#### Instructions for the task
For the entries below, the result should be an exact transcription of the lines from the one with "Screen dimensions: 1360x765" up to and including the one with "Instruction: Open the Administration tab", and only those.

Working data below:

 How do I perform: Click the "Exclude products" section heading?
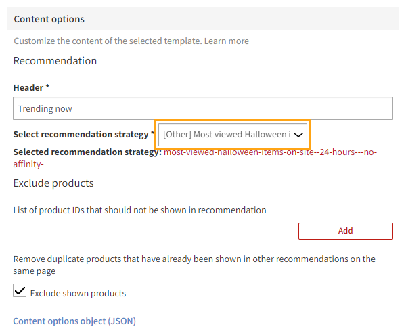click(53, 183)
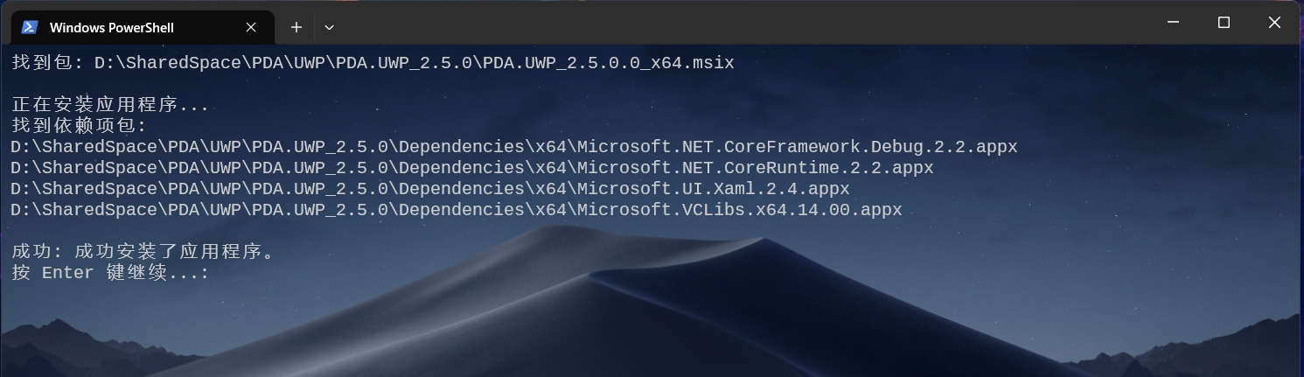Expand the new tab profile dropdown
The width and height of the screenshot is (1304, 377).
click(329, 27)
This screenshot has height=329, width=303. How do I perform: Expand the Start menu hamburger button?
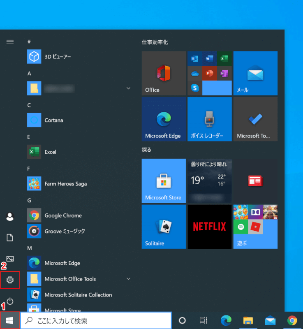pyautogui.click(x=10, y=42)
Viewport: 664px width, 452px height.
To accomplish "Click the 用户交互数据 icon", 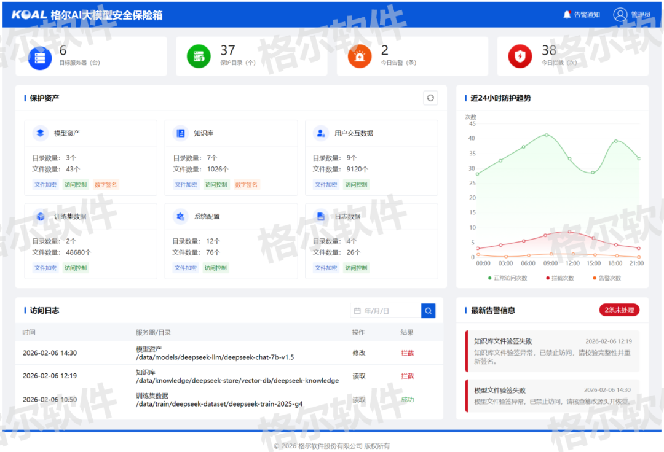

End of Working data.
Working data below:

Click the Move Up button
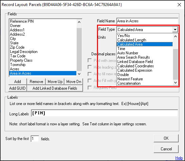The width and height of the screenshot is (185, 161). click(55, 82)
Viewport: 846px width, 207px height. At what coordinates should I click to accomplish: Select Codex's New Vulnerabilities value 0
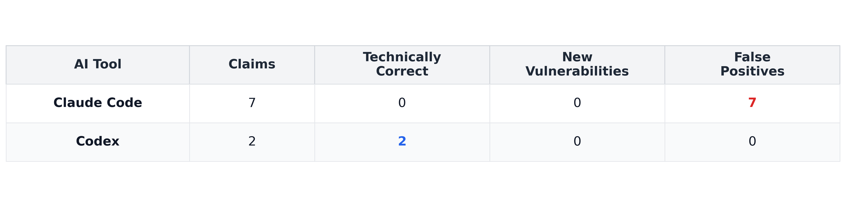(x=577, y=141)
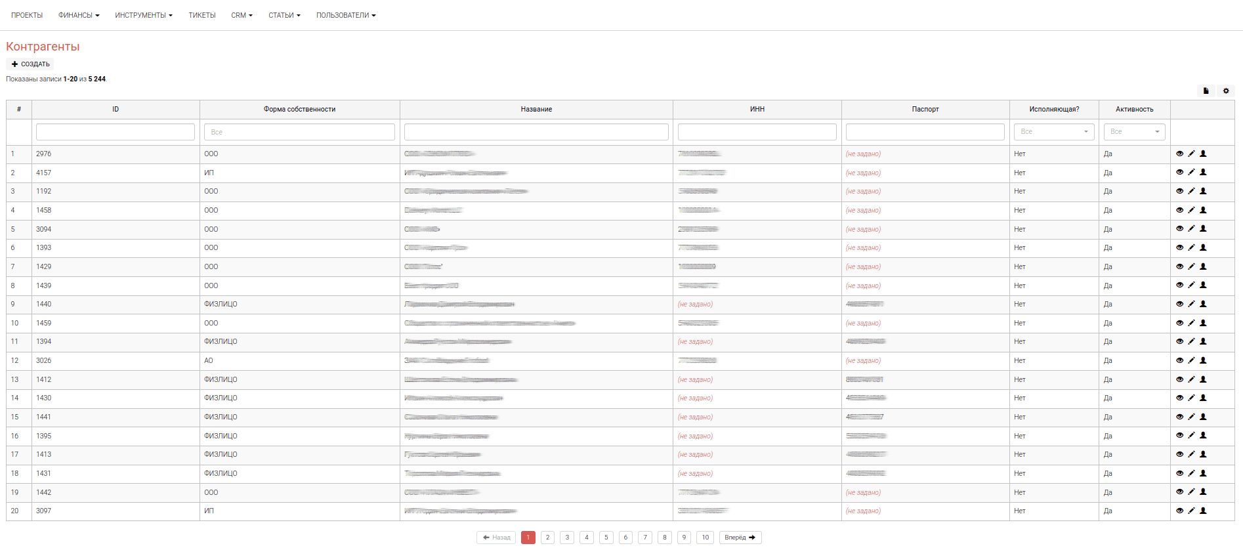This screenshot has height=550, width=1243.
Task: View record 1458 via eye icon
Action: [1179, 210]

End of Working data.
Working data below:

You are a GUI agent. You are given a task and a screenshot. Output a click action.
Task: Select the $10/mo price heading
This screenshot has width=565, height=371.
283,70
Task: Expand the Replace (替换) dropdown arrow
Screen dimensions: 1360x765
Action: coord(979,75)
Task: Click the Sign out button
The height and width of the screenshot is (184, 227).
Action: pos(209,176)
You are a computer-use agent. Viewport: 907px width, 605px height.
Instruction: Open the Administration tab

End of Working data.

#### Output
Screen dimensions: 1360x765
Action: coord(979,75)
Task: Click the Sign out button
The height and width of the screenshot is (184, 227).
Action: pos(209,176)
You are a computer-use agent. Viewport: 907px width, 605px height.
Instruction: Open the Administration tab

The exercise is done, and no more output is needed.